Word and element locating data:
+++

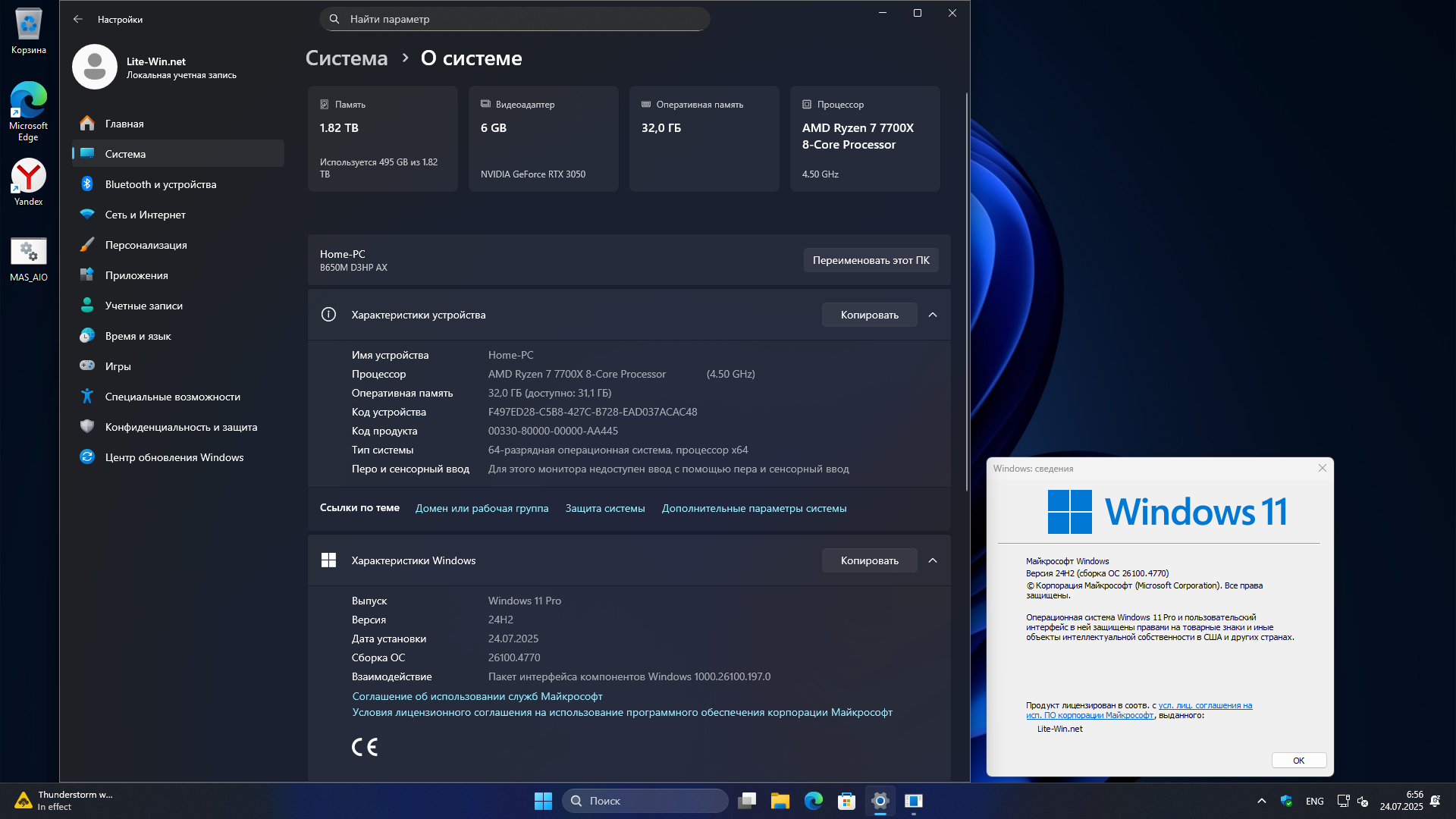Open Центр обновления Windows section

(174, 457)
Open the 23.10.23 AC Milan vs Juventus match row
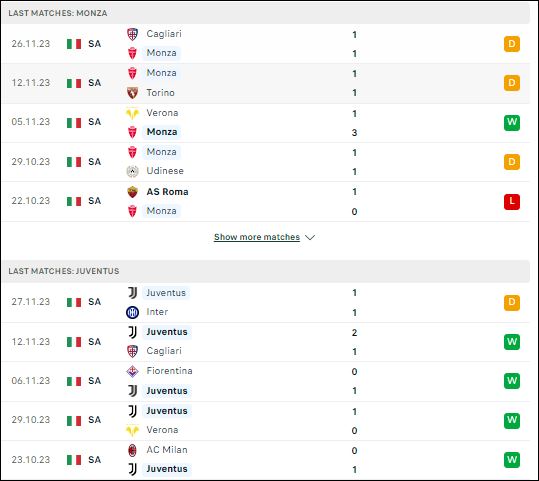The image size is (539, 481). 265,460
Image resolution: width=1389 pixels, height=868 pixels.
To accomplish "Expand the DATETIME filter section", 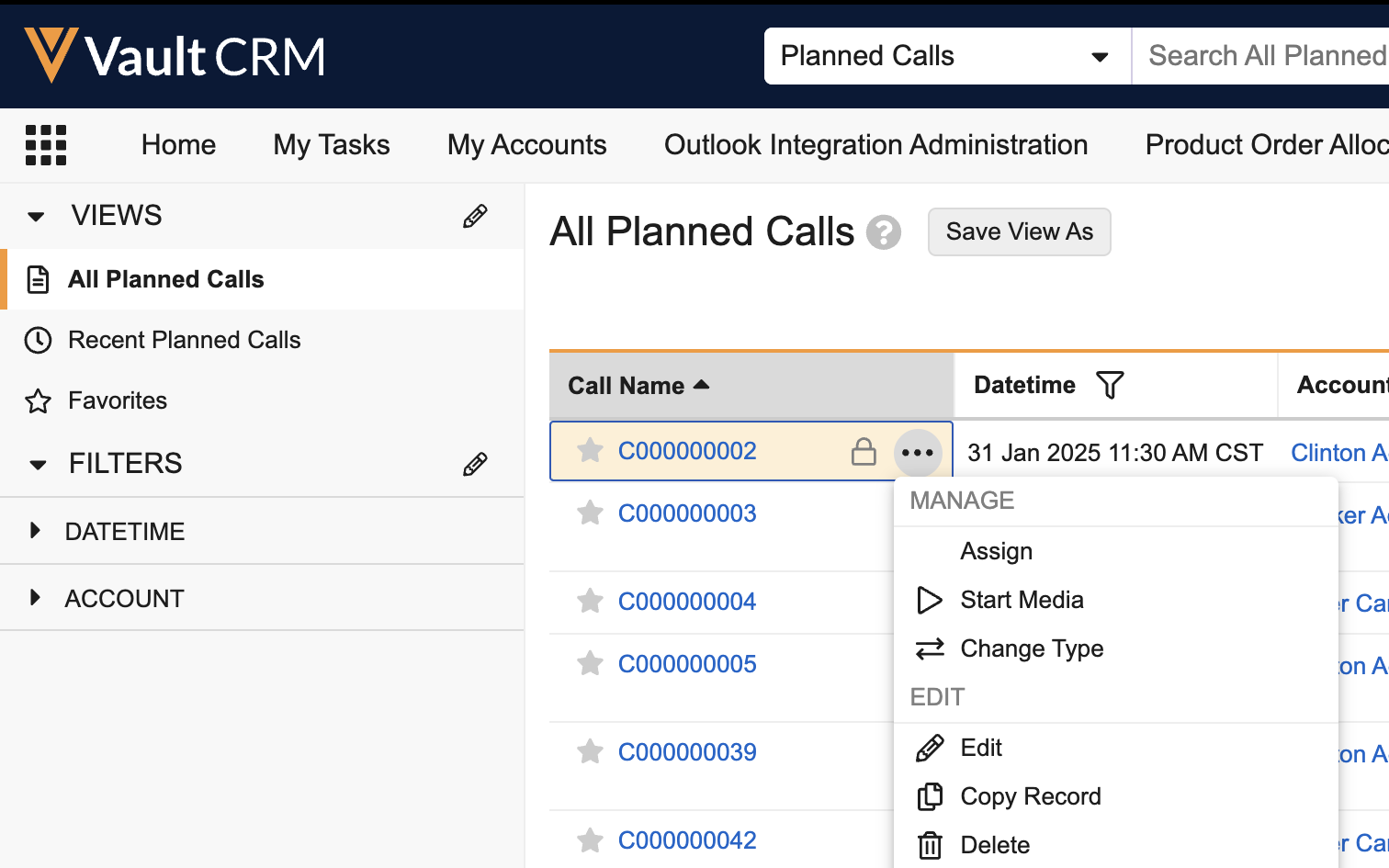I will tap(36, 531).
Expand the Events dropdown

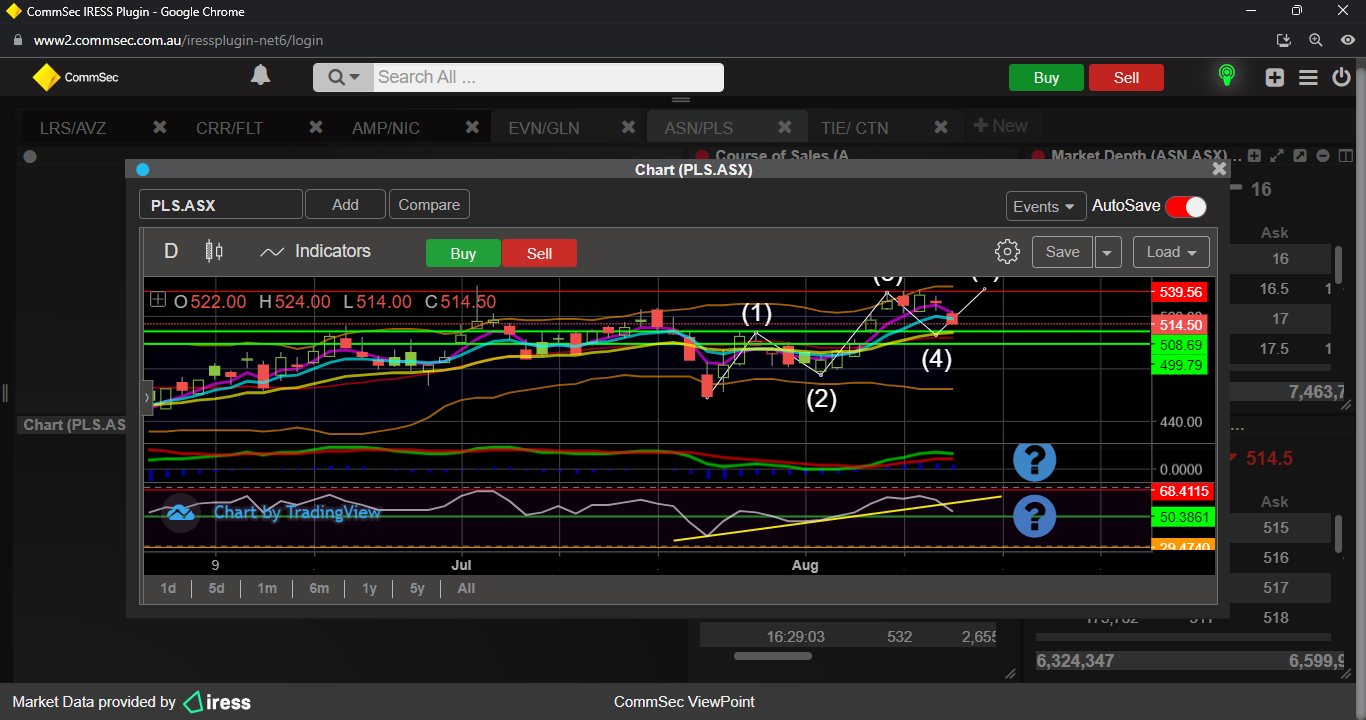pyautogui.click(x=1045, y=206)
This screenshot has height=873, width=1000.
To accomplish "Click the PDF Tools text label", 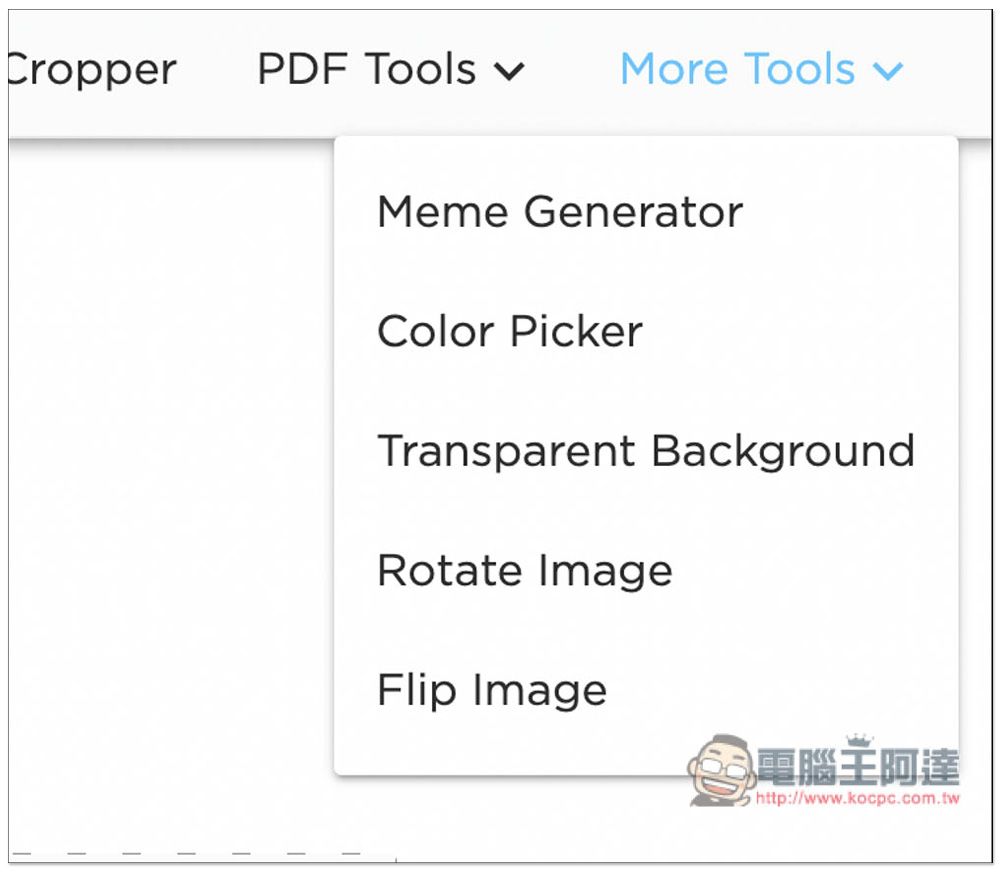I will (x=367, y=69).
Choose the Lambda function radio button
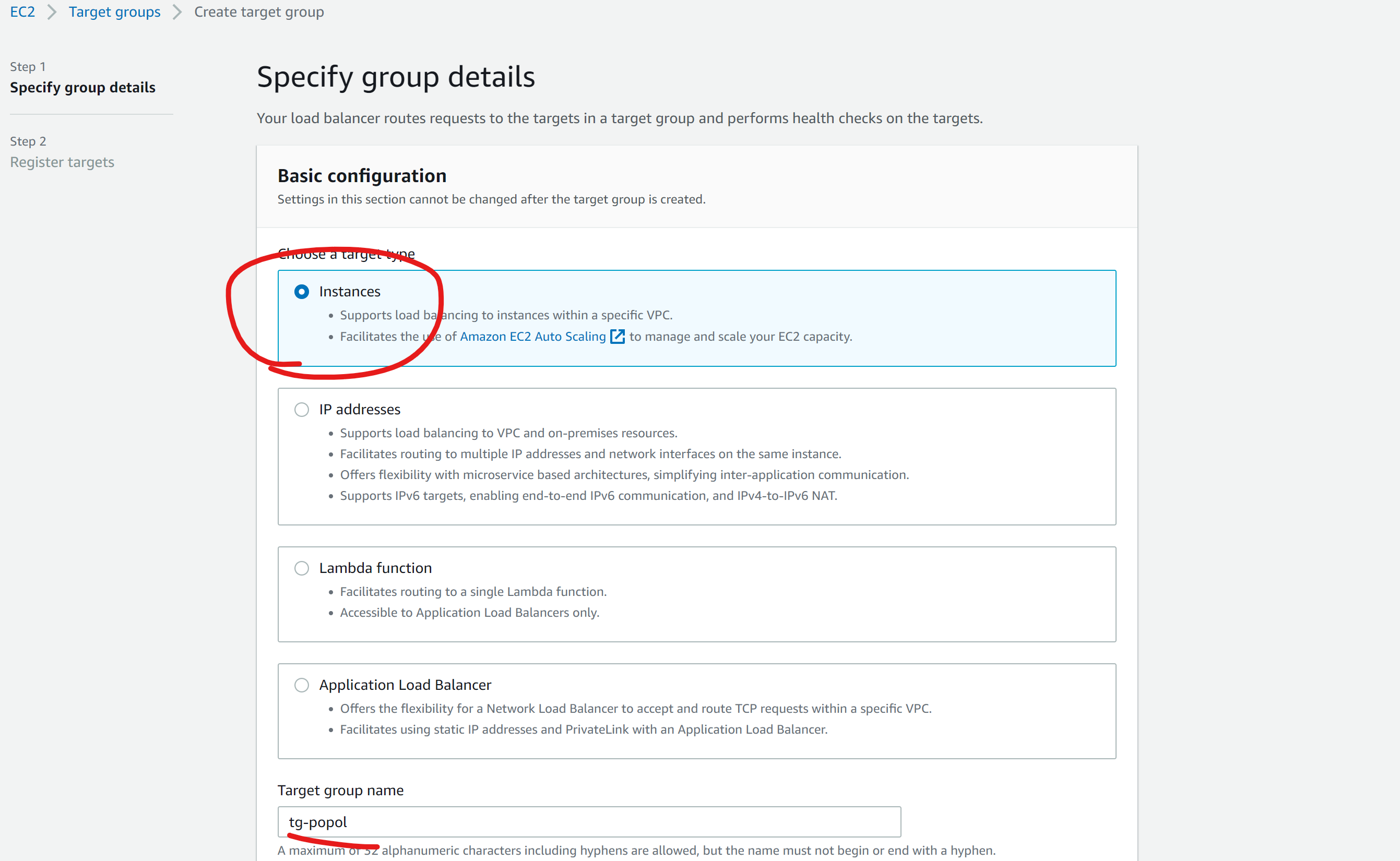 (302, 568)
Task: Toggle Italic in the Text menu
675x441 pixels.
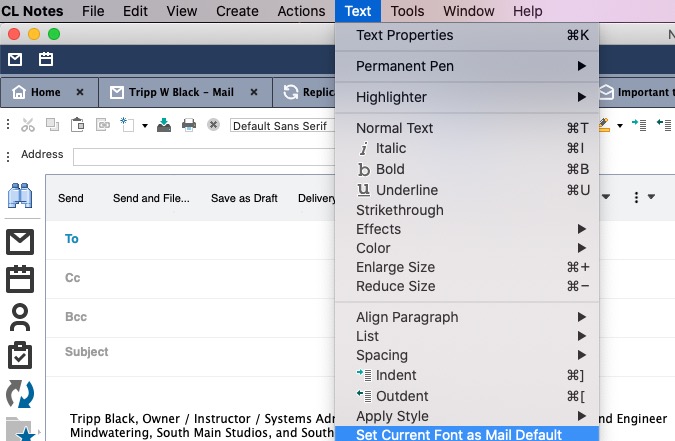Action: (x=390, y=148)
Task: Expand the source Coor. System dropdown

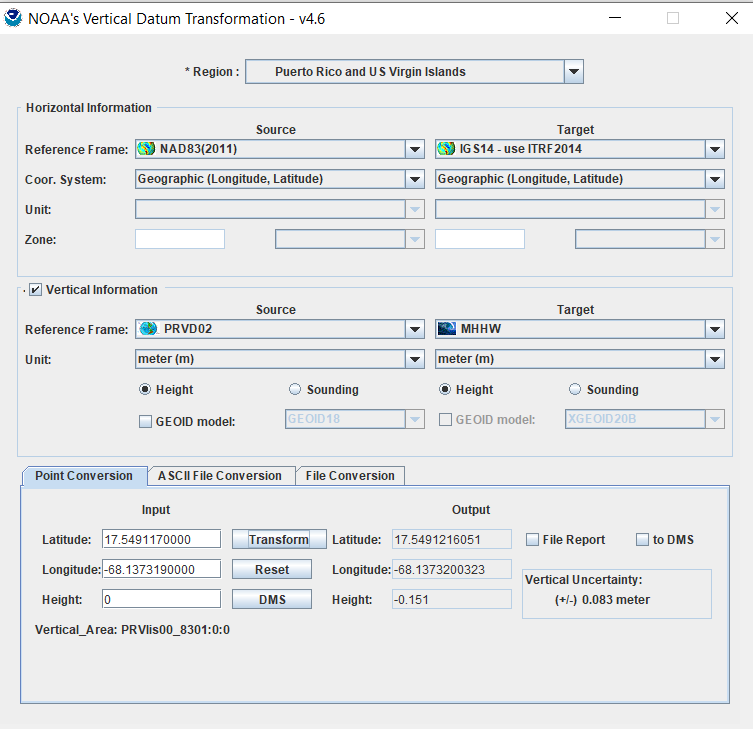Action: coord(415,179)
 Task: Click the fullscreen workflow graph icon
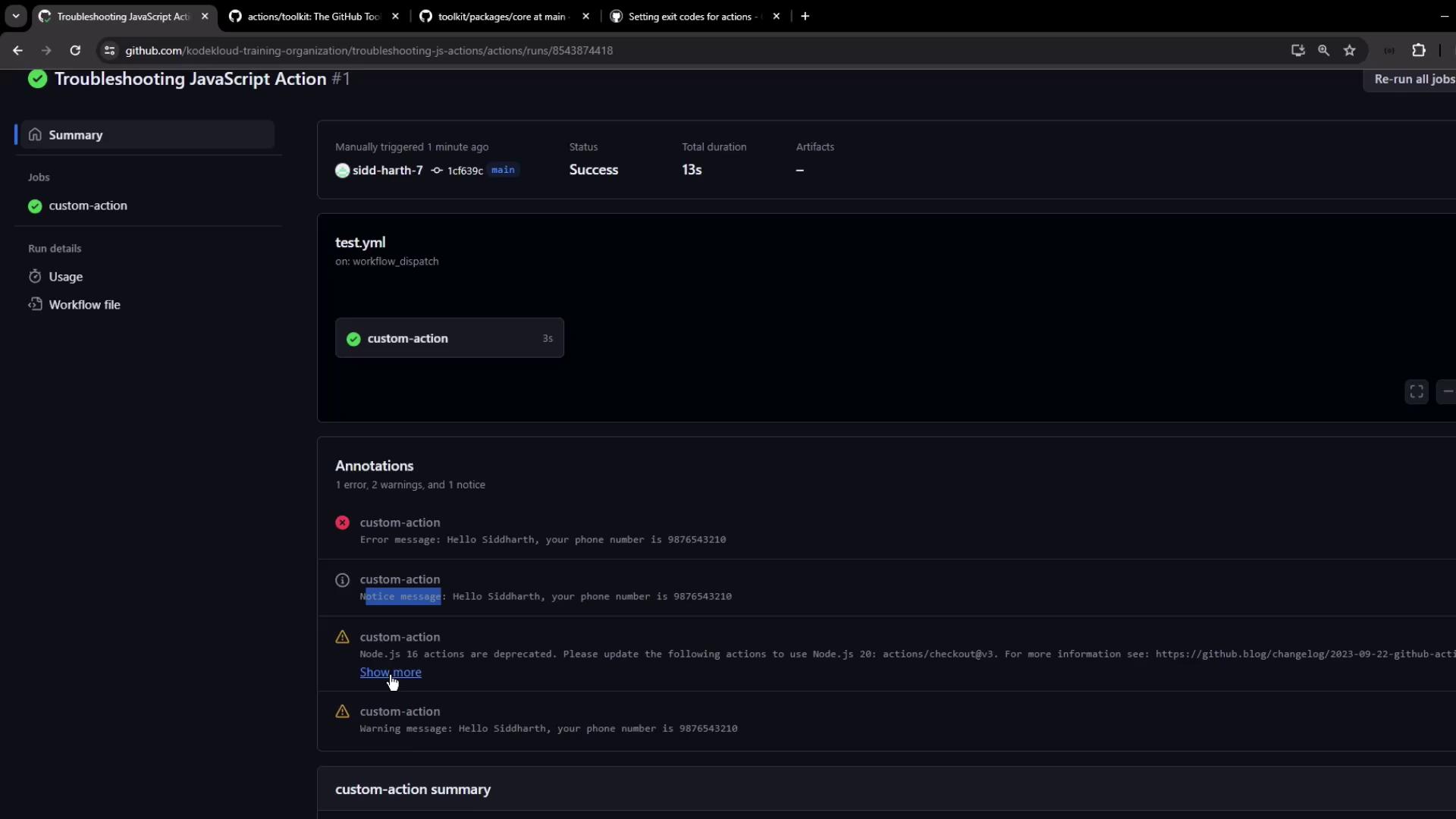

+++

SHORT TASK:
Copy out the items word for word, from the line with "Task: Toggle Italic in the Text menu" through the end of the items, including both ends. Leave the pictures out of your copy.

RESULT OF THE TASK:
Task: Toggle Italic in the Text menu
675x441 pixels.
Action: (x=390, y=148)
Task: Expand the source Coor. System dropdown

Action: coord(415,179)
 Task: Click the fullscreen workflow graph icon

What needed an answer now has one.